Obviously this is only scratching the surface of what you should know if you’re in an affected area. Use the resources available from the Texas Forest Service, Firewise and the American Red Cross, among others.

And to all the brave firefighters working to save people’s lives and property across Texas – you have our sincere gratitude.

Taking a few important steps can make a huge difference in the threat a wild fire poses to your home.

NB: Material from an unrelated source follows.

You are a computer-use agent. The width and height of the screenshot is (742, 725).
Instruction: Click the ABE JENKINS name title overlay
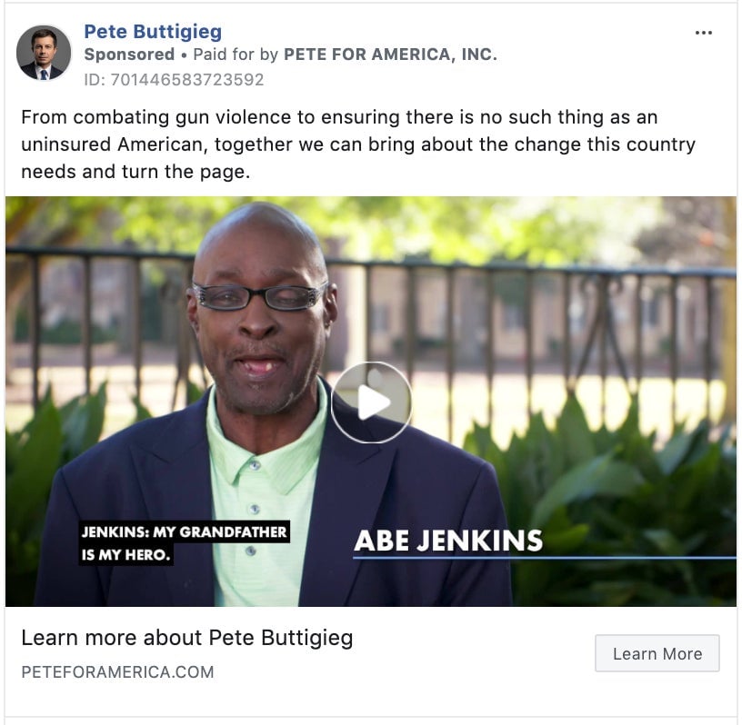(448, 541)
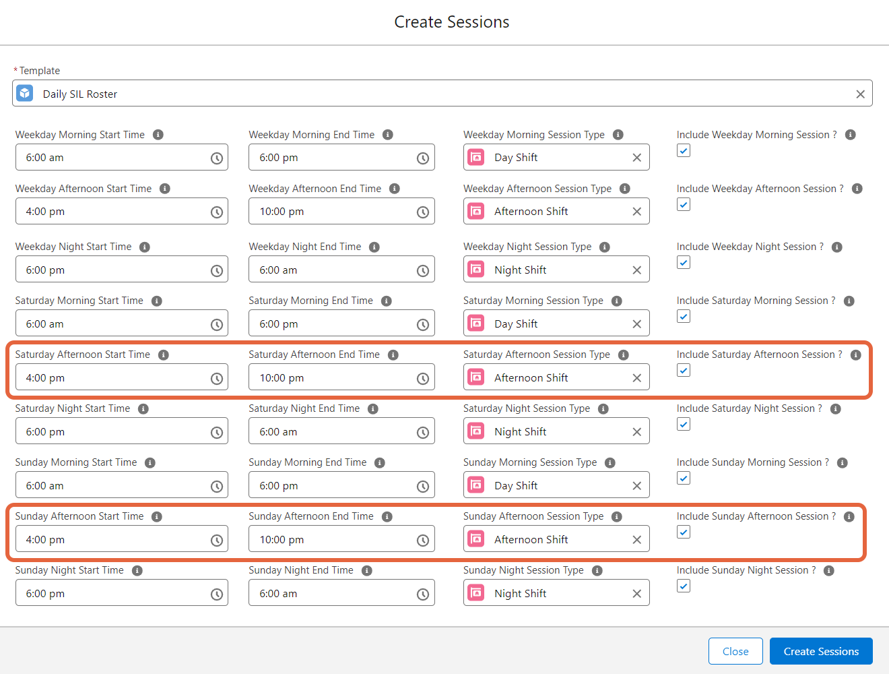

House Fire With Firefighters

Photo courtesy of Flickr user Ada Be

  1. All combustibles such as firewood, wooden picnic tables, boats and stacked lumber should be kept away from structures.
  2. Clear roof surfaces and gutters regularly to avoid build-up of flammable materials such as leaves and other debris.
  3. Remove branches from trees to a height of 15 feet or more.
  4. LPG tanks should be far enough away from buildings for valves to be shut off in case of fire. Keep area around the tank clear of flammable vegetation.
  5. Store gasoline in an approved safety can away from occupied buildings.
  6. In rural areas, clear a fuel break of at least three times the fuel length around all structures.
  7. Have fire tools handy such as: ladder long enough to reach your roof, shovel, rake and a bucket or two for water.
  8. Place connected garden hoses at all sides of your home for emergency use.

(Source: Texas Forest Service)

Of course nothing is as important as protecting yourself and your family.

Make sure you know the emergency exits from your home and your neighborhood and use them if you are ordered by officials, at all concerned, or in any way threatened by fire.